Threatened Species, the novella, started as a flash fiction piece, which is now the first chapter. For whatever reason, I kept thinking about these characters and decided to push forward with them. I held myself, however, to writing chapters of 750 words or less. In a way, that kind of restriction actually made it easier to write the book. Each night, I could write a chapter, and they usually ended up being quite tight.
What genre are your books?
Do you write in more than one genre? I would say that my genre in my novels is literary realism. I also write poetry and screenplays. In fact I wrote a short film screenplay based on the opening chapter of Threatened Species. Filmmaker Michael Randolph shot it, and I had the pleasure of starring in it with my son. Even my wife got in on the act. The film can be viewed here: http://vimeo.com/25540653
Did you query agents and traditional publishers? Did you receive an offer of representation or a book contract?

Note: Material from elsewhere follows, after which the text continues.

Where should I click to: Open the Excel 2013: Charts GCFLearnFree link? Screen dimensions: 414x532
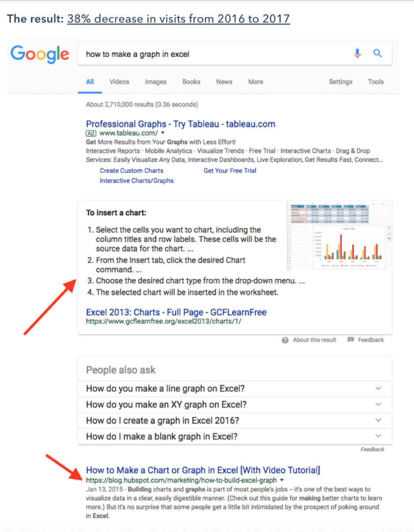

I did not go through an agent. I’d heard that the well-established Whistling Shade magazine was starting a press. The editor had published an excerpt from Threatened Species in the magazine, so I queried him about the possibility of the press publishing the novella. He read and like the novella, and the rest is history.

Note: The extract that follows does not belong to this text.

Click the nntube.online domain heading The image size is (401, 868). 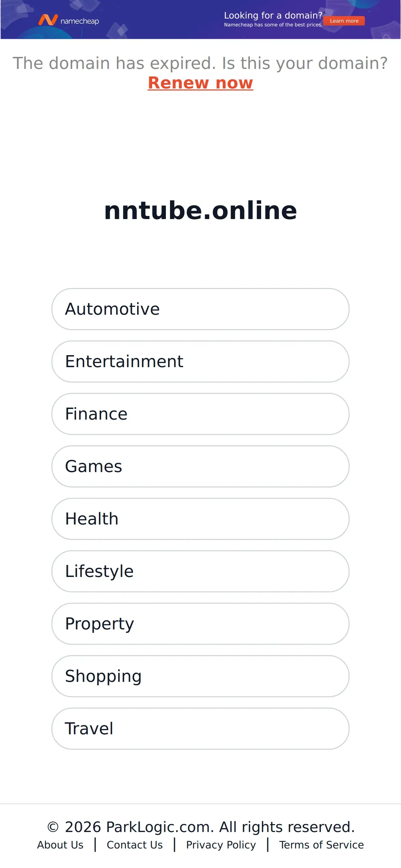201,210

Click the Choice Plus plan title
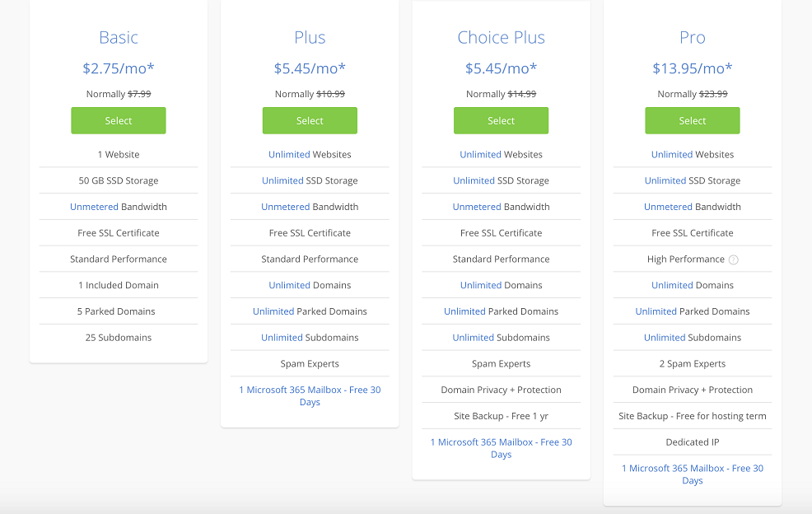(x=502, y=37)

What factors influenced your decision to sign with Untreed Reads?
Whistling Shade Press only does traditional print publishing, and the editor was open to me pursuing another press for the e-rights to the book. I was familiar with Untreed Reads because I’d had a story in their anthology Discount Noir. I liked Untreed Reads’ marketing approach, and I liked Jay Hartman’s down-to-earth and humorous demeanor. He was great to work with as we prepared for Threatened Species’ e-release.
How involved are you during the creative process for your book’s cover design?

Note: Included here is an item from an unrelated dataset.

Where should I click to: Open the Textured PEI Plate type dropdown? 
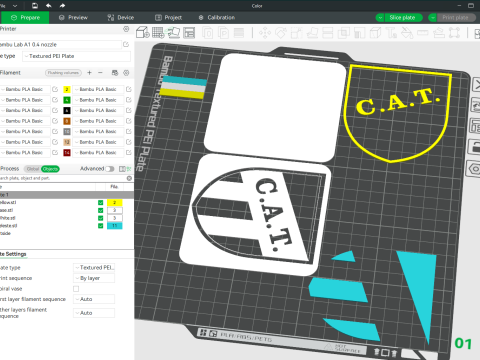pos(77,56)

Joel Van Valin at Whistling Shade Press designed the cover. I was involved to the extent that he would send me possible covers ideas, and I could say yes or no.
Do you plan to self-publish any other books or will you stay with Untreed Reads?
I don’t think I’ll ever self publish. I probably will always be a small press writer, though. I did like Untreed Reads and might very well send them another manuscript.
What kinds of social media [twitter, facebook, webpage, blog, writing forums] are you involved with trying to garner attention for your book(s)?
That’s the part I really don’t like and yet I know I have to do it. I do have a blog (www.jeffvandezande.com), and I have a Facebook page. I have had some luck contacting local book clubs. Because Threatened Species has so much fly fishing in it, I was able to get a few fly fishing magazines and blogs to review it. I’m still learning the marketing thing. It’s a fine line between saying too little or sounding like you’re ALWAYS talking about your book, which looks a little pathetic if nobody else is talking about it.
How do you feel about the world of digital publishing? Do you think it will replace traditional publishing one day?
Experts I’m reading seem to think that the days of the print book are numbered. I hope not. I’m open to digital publishing, but I grew up holding books, and I still like that, too.
What is the biggest thing you’ve learned during your journey as an author? Getting a book into the hands of readers (or the memory cards of e-readers) is the hard part. By comparison, writing the book is a relative joy.
Do you have any advice for new authors?
Love the writing. If you don’t love the writing, but you’re writing because you think there’s big money in writing. Well… go ahead; I won’t spoil the ending for you.
What’s next for you?
I just finished a new novel that I will probably be revising for the next year or so.